Esperienze di lavoro ripetute nell'uno e nell'altro ambiente, avevano in comune l'ascolto dei silenzi.

Se i silenzi potessero parlare, in quei luoghi, ben diversi e tanto più tristi di qualsivoglia ca­sa di riposo, avrebbero la voce dell'angoscia, del dolore più lacerante, dell'assuefazione, im­plorata ma non raggiunta, ad una tristezza senza fine, dell'invocazione a non dimenticarli, dell'at­tesa di un umano e fraterno impegno in loro favore.

Ed io chiedo a voi di dare una voce a quei silenzi affinché, in qualche modo, questi anziani senza volto perché mai visti e ricordati, più emarginati degli altri, abbiano ingresso alla spe­ranza, magari costituita da una maggiore atten­zione della collettività ai loro problemi, premes­sa indispensabile per ogni ricerca di soluzioni.

 

 

INTERVENTO di Leonardo Cutugno, pensionato, in rappresentanza del «Comitato Ospiti» della casa di riposo di Mestre

 

Sono un pensionato ed ho la fortuna di vivere in casa mia, confortato dall'affetto dei miei cari e dedico il mio tempo libero a seguire i proble­mi degli anziani in generale e di quelli della casa di riposo di Mestre in particolare; è appun­to in loro rappresentanza che partecipo ai lavori di questo seminario.

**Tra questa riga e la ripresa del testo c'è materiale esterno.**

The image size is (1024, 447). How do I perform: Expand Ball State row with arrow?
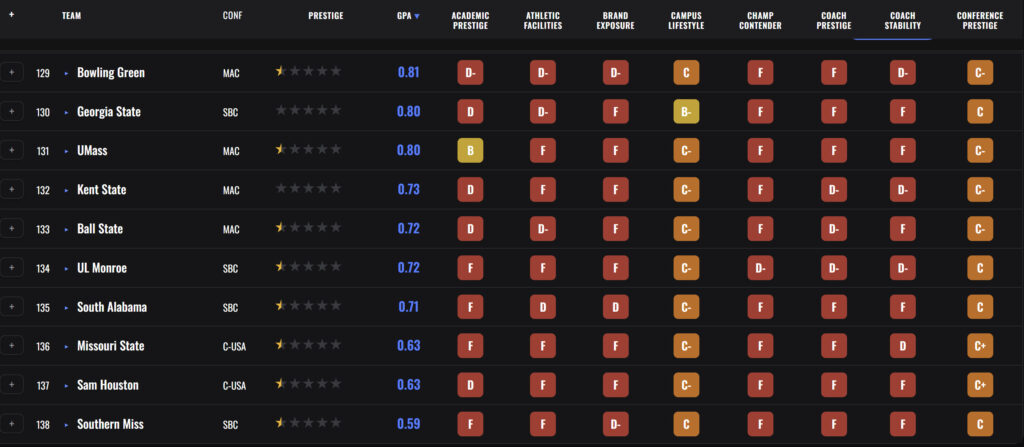[66, 229]
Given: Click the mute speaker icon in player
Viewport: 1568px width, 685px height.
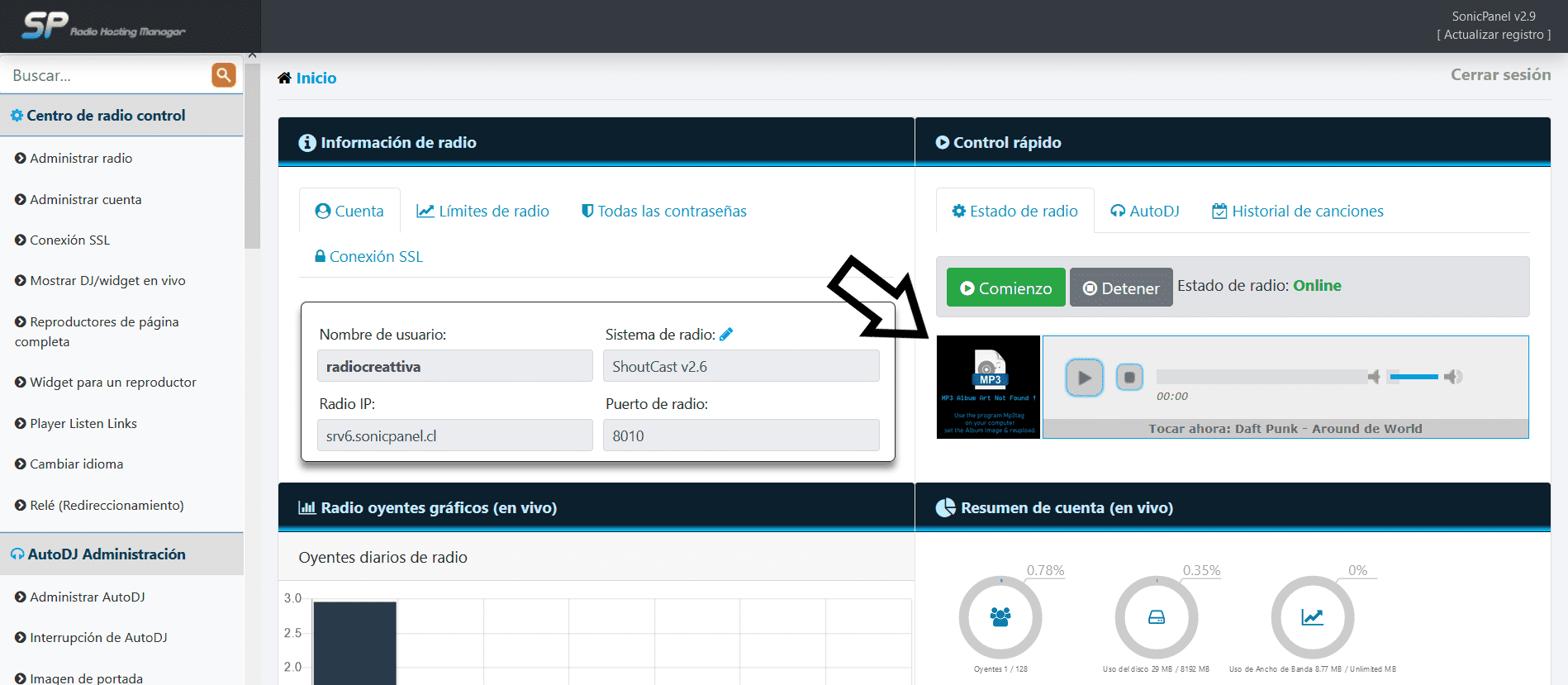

Innanzitutto ringrazio a nome di tutti gli an­ziani che hanno problemi, gli organizzatori di questa importante manifestazione, augurandomi di tutto cuore che le riflessioni che scaturiran­no da questo incontro contribuiranno a migliora­re la loro situazione.

... Purtroppo non ho potuto seguire attenta­mente l'intervento del geriatra Veneziano prof. Finzi, perciò non entro nel merito dei contenuti, non ho però apprezzato il tono sarcastico ed ilare con il quale ha affrontato l'argomento: non si può parlare di tante disgrazie e sofferenze in tale tono, sarebbe più giusto provocare nell'audi­torio l'indignazione in luogo dell'ilarità per le condizioni in cui versano tanti milioni di anziani...

... i primi a causare l'emarginazione degli an­ziani sono proprio i medici, con il loro potere dispotico e con la loro assoluta mancanza di sensibilità...

... ritengo che spesso le case di riposo ser­vano perché ci sono molti anziani che non pos­sono stare soli e che non vogliono o non posso­no stare con i parenti...

... però anche le case di riposo, come gli ospe­dali, dovrebbero essere umanizzate, cioè orga­nizzate meglio, più a misura di anziano e con personale più sensibile ai problemi dei ricove­rati e più preparato: a cominciare dagli infer­mieri ed ausiliari per finire con i medici e gli amministrativi.